Pitt also noted that witnesses testified that President Trump’s policy of holding immigrants in facilities intended only for 12-hour detention resulted in “inhumane” conditions. Noncitizens have testified about similar conditions in presumably temporary ICE detention facilities across the country.
A top lawyer for the Department of Homeland Security called the judge’s order “judicial activism.”
“When a judge sentences a defendant, the defendant is detained. The same thing should happen when an alien is ordered deported by an immigration judge. For a district judge to order otherwise is a naked judicial exercise in anti-American, open-borders politics,” James Percival, general counsel for the Department of Homeland Security, said in a statement.

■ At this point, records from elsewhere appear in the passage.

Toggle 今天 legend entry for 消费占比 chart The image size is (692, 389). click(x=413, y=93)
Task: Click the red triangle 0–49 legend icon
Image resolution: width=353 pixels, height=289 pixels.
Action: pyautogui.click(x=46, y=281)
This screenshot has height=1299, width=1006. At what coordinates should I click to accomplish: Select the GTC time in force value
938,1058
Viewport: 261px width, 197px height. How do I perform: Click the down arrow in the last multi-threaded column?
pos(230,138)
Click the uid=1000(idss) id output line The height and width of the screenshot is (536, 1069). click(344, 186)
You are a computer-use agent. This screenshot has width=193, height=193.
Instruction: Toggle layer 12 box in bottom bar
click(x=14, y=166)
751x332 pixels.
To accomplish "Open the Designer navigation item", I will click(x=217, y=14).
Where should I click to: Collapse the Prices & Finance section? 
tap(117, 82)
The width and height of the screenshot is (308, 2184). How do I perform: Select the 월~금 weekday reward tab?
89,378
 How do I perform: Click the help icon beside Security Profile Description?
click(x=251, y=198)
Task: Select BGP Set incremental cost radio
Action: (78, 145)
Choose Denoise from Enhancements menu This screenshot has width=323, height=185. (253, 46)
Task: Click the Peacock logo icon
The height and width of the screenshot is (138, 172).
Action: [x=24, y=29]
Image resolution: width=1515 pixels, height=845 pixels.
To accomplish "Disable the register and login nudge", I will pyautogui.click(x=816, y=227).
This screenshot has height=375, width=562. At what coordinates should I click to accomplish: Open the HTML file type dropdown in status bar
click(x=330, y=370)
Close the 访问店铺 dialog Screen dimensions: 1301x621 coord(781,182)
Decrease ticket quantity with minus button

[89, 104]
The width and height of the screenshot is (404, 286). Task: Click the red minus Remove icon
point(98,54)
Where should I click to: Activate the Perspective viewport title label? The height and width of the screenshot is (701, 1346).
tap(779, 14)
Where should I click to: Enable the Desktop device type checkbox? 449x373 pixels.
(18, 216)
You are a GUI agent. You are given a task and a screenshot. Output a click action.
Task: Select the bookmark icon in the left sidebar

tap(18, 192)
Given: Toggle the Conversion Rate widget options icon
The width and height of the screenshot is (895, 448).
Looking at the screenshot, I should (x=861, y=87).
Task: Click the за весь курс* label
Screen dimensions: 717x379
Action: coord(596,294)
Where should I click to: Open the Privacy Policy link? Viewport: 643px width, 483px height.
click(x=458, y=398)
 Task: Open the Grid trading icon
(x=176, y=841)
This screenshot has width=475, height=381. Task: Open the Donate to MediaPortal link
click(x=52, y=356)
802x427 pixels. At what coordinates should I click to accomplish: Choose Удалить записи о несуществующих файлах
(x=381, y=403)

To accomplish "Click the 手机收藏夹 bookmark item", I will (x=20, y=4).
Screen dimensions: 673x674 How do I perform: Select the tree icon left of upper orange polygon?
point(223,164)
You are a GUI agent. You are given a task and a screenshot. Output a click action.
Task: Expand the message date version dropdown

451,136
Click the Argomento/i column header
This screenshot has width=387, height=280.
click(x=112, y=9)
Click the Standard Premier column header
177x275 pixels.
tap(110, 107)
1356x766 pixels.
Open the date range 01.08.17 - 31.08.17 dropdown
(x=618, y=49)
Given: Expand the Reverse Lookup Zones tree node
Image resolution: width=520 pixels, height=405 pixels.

ICE under the Trump administration has widely used the practice of arresting noncitizens who regularly appear in immigration court. The case, filed in California, said the Department of Homeland Security’s Immigration Enforcement Division had turned “immigration courts and routine reporting check-ins into dragnet arrest operations.”
The regime also widely holds noncitizens in facilities that lack beds and have limited access to food and toilets, sometimes for several days.
Immigration advocates across the country praised Pitt’s ruling.
U.S. Rep. Veronica Escobar (D-Texas) called it “great news.”
“Immigrants who come to court the ‘right way’ are being targeted by this administration,” El Paso area representatives said in a statement. “I am very happy to see this blatantly illegal and cruel policy abolished.”